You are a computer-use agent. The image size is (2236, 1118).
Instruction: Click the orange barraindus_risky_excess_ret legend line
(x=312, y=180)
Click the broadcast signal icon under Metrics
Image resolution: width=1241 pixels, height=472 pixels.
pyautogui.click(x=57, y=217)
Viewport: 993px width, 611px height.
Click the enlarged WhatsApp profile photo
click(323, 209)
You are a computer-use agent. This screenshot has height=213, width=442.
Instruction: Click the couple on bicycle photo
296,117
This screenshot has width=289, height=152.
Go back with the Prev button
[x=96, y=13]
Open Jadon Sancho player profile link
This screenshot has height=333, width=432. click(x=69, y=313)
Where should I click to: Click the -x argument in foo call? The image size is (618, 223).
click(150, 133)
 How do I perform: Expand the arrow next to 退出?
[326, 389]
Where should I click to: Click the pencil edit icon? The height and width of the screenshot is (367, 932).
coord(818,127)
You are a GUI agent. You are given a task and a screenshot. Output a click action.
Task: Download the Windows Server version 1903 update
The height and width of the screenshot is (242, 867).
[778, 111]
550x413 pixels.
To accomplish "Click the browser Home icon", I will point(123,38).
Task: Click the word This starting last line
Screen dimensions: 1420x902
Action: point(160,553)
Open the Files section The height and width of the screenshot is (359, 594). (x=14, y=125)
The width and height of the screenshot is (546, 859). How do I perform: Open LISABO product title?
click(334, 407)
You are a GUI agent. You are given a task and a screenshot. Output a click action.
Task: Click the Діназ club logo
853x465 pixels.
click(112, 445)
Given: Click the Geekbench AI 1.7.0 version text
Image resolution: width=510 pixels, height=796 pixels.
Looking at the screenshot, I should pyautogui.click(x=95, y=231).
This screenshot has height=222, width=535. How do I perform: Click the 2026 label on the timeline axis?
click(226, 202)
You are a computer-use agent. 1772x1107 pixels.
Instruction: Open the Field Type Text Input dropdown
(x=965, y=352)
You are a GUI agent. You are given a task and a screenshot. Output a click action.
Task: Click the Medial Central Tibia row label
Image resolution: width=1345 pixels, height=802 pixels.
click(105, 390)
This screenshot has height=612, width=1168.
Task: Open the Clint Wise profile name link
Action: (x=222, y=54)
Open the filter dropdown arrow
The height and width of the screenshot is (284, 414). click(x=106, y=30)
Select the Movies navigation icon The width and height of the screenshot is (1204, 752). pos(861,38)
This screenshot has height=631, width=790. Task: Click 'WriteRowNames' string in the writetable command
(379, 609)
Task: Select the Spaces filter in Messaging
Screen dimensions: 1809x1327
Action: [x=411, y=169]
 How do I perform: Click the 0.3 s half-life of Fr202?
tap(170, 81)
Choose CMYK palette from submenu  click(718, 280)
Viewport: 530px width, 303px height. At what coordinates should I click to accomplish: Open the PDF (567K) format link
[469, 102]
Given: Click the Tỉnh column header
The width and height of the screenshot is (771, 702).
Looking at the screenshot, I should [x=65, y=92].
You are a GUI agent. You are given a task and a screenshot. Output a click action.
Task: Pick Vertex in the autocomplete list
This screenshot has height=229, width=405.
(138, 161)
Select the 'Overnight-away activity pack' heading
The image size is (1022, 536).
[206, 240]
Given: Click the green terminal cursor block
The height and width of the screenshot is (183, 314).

TASK =>
Please copy word for word the lines above, from the very first line through the line containing "[x=96, y=13]", including both.

THE REPLY =>
You are a computer-use agent. The image size is (2236, 1118).
Instruction: Click the orange barraindus_risky_excess_ret legend line
(x=312, y=180)
Click the broadcast signal icon under Metrics
Image resolution: width=1241 pixels, height=472 pixels.
pyautogui.click(x=57, y=217)
Viewport: 993px width, 611px height.
Click the enlarged WhatsApp profile photo
click(323, 209)
You are a computer-use agent. This screenshot has height=213, width=442.
Instruction: Click the couple on bicycle photo
296,117
This screenshot has width=289, height=152.
Go back with the Prev button
[x=96, y=13]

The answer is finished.